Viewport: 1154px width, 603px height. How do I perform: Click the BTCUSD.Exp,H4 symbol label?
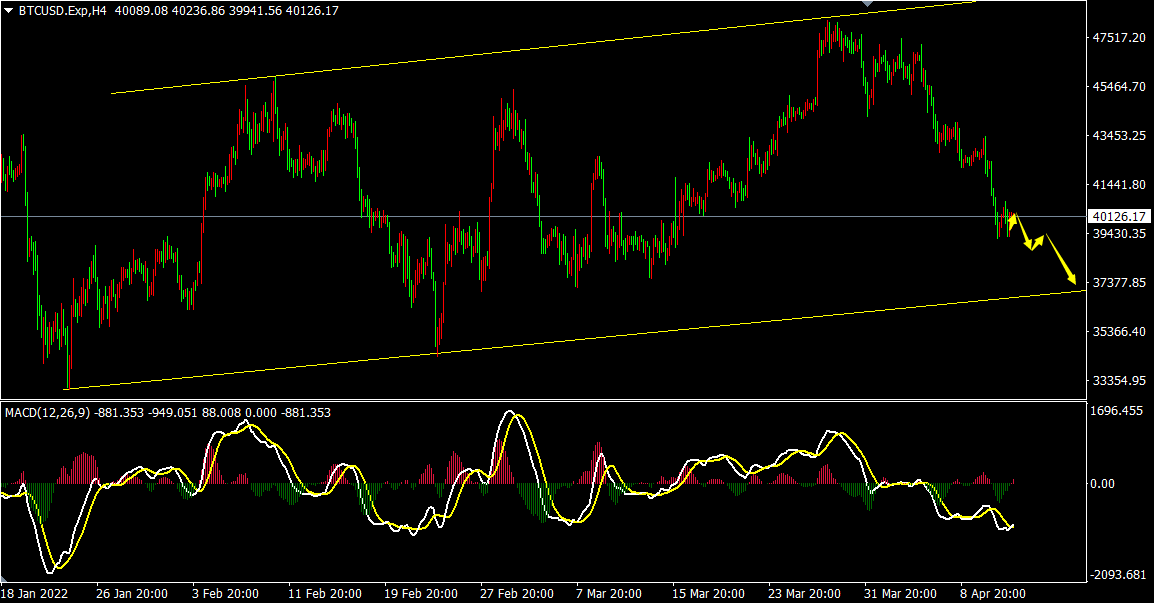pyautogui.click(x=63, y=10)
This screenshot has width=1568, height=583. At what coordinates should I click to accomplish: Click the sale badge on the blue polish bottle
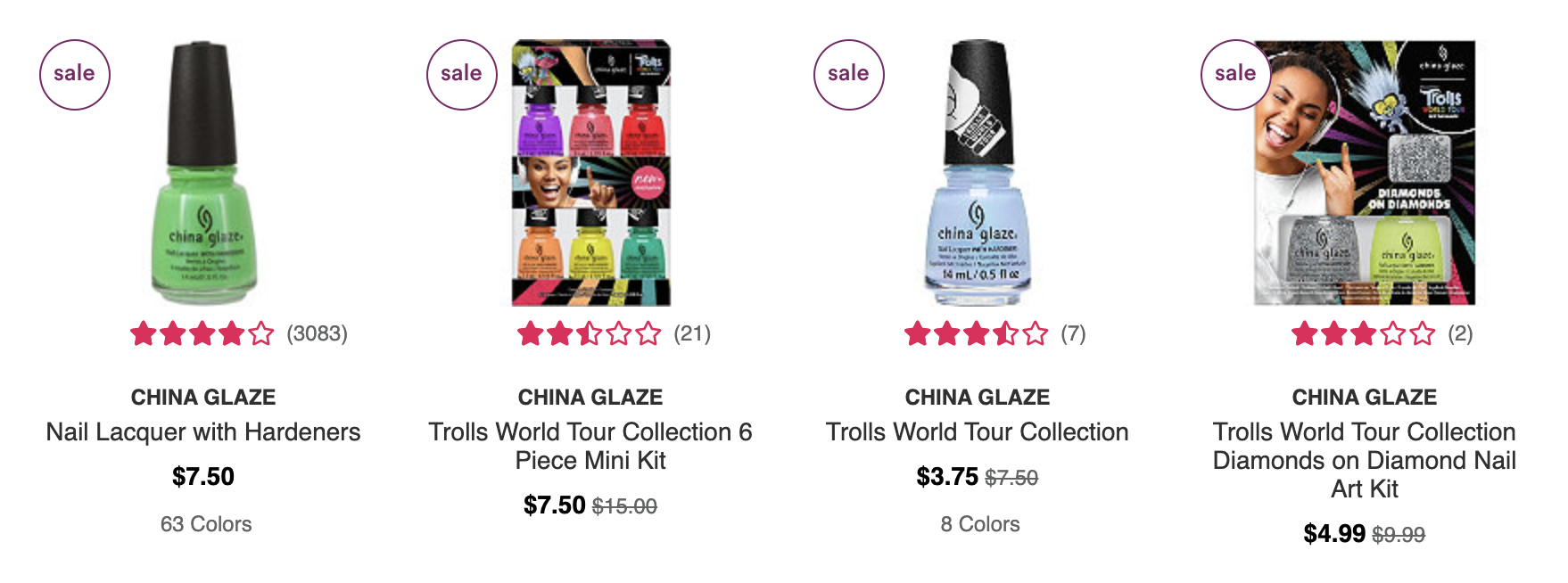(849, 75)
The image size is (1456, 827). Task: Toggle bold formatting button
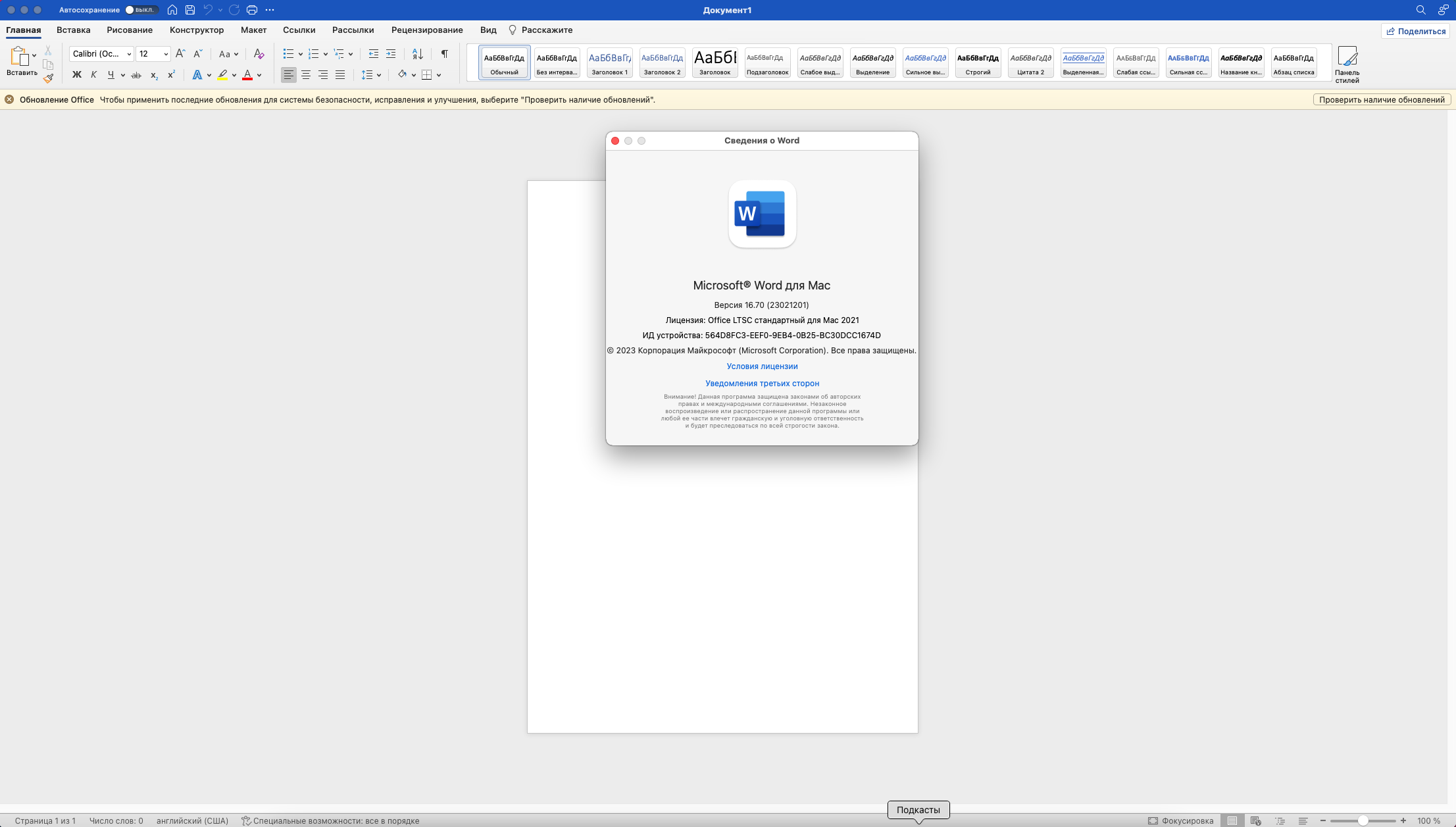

======

- **Written exercise**: Reproduce the entire listing above verbatim, omitting the pictures.

- **Written response**:
Viewport: 1154px width, 603px height. How do I perform: Click the BTCUSD.Exp,H4 symbol label?
pyautogui.click(x=63, y=10)
This screenshot has width=1568, height=583. At what coordinates should I click to accomplish: Click the sale badge on the blue polish bottle
(849, 75)
The image size is (1456, 827). Task: Toggle bold formatting button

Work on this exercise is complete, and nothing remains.